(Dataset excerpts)
▬▬▬▬▬▬▬▬▬▬

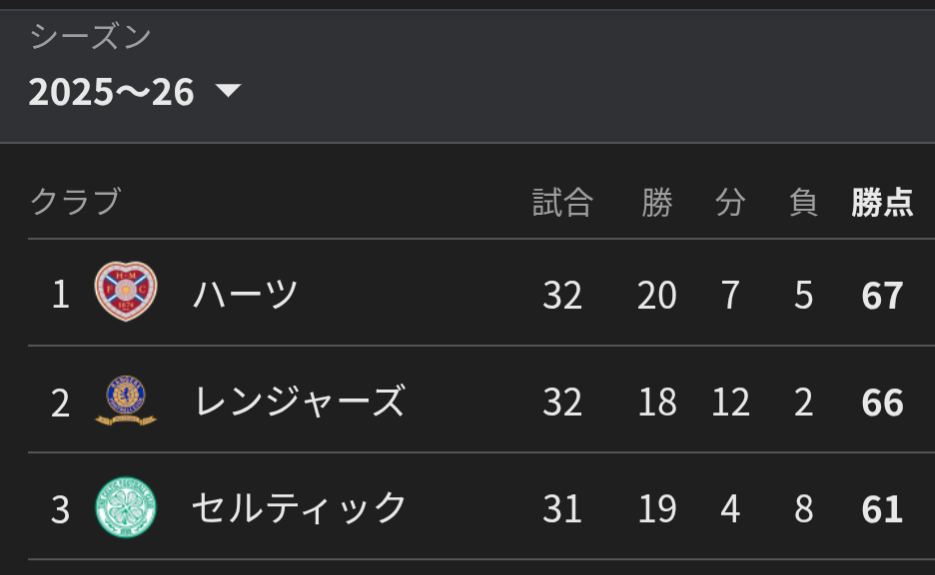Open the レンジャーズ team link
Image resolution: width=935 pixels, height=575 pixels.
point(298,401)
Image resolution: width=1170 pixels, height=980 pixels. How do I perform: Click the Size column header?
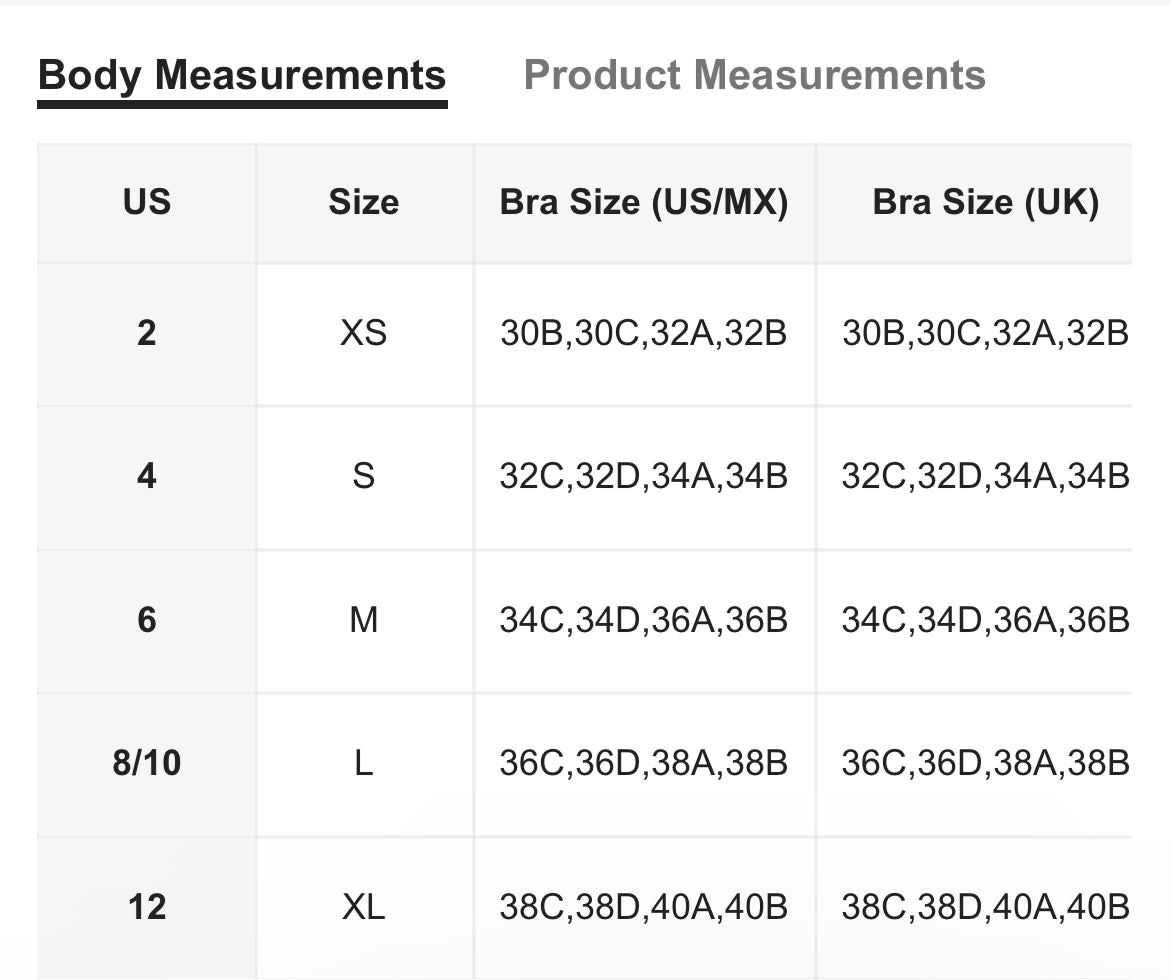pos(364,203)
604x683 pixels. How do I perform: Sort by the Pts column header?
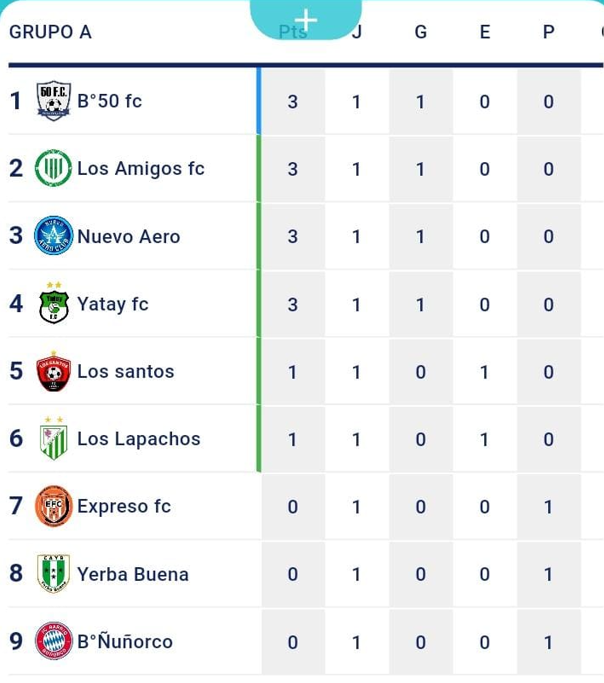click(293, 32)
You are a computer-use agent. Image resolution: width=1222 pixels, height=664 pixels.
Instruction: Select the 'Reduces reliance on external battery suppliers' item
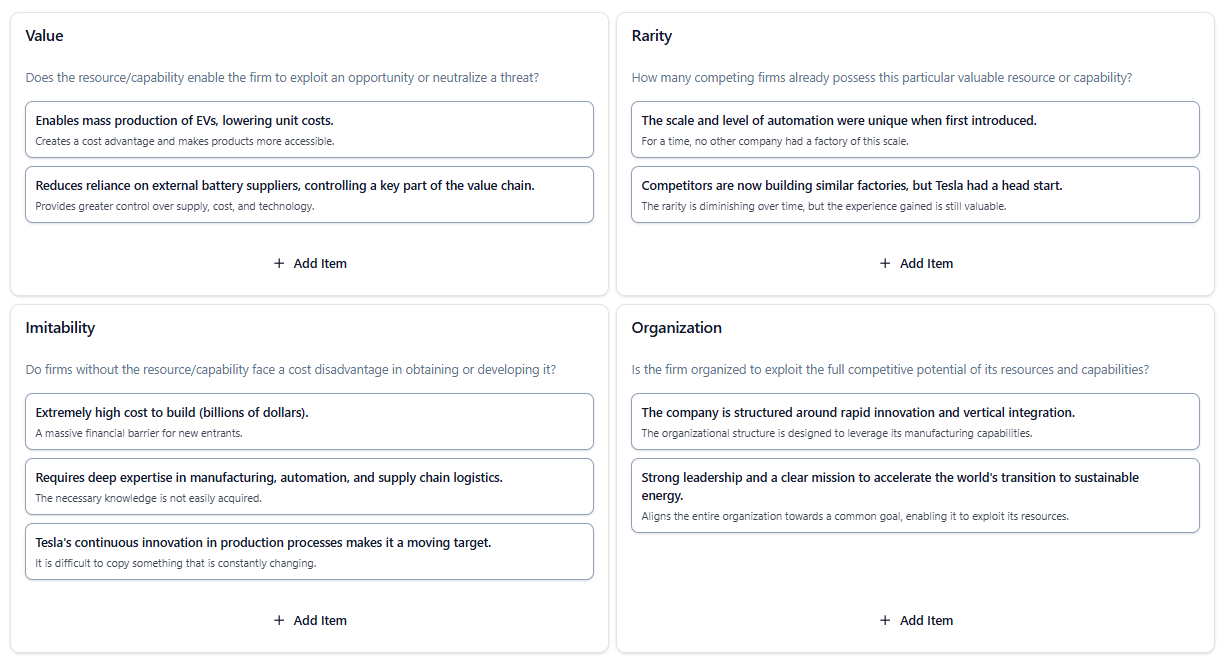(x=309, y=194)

▬▬▬▬▬▬▬▬▬▬

● **The task**
Begin the copy at the line containing "Image resolution: width=1170" and end it at the last line of the records; transcribe exactly and exclude pictures.

● **Output of the task**
Image resolution: width=1170 pixels, height=980 pixels. How do I perform: Click the Size column header?
pos(364,203)
604x683 pixels. How do I perform: Sort by the Pts column header?
click(293, 32)
You are a computer-use agent. Image resolution: width=1222 pixels, height=664 pixels.
Instruction: Select the 'Reduces reliance on external battery suppliers' item
(x=309, y=194)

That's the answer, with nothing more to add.